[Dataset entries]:
┄┄┄┄┄┄┄┄┄┄
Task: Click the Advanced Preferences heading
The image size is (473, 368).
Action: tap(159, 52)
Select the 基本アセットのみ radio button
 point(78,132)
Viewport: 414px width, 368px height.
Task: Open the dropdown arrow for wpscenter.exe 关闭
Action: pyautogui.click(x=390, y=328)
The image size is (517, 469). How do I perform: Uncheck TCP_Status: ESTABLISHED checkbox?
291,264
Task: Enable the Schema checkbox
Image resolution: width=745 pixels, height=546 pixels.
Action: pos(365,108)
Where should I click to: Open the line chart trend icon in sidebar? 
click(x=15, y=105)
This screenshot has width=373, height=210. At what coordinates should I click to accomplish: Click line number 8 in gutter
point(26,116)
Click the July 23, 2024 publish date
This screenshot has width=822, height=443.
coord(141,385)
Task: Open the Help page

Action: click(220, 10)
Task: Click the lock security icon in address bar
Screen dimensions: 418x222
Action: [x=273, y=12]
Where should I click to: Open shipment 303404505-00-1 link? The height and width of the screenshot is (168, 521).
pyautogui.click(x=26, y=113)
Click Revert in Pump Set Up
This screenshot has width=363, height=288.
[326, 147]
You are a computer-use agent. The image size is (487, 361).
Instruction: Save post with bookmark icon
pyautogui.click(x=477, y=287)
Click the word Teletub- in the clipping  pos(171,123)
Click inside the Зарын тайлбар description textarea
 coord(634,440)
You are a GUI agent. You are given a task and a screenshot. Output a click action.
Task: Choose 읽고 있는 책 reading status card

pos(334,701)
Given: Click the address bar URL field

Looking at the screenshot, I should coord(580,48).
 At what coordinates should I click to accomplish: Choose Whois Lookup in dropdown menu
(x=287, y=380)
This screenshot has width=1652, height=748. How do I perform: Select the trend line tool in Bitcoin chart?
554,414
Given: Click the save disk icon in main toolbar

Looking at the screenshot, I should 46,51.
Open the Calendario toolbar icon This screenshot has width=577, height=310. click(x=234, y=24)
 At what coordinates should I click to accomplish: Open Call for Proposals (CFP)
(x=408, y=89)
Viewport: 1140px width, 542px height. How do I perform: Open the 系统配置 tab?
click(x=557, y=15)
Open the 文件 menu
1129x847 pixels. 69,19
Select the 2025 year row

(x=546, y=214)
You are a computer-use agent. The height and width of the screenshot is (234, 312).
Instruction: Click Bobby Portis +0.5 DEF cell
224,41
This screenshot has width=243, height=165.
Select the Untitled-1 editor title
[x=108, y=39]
┄┄┄┄┄┄┄┄┄┄
[WHAT YOU HAVE TO DO]:
Output the line containing "Open the 文件 menu" and all lines after it to the end of the records, exactly as given.

[SOLUTION TO THIS EXERCISE]:
Open the 文件 menu
1129x847 pixels. 69,19
Select the 2025 year row

(x=546, y=214)
You are a computer-use agent. The height and width of the screenshot is (234, 312).
Instruction: Click Bobby Portis +0.5 DEF cell
224,41
This screenshot has width=243, height=165.
Select the Untitled-1 editor title
[x=108, y=39]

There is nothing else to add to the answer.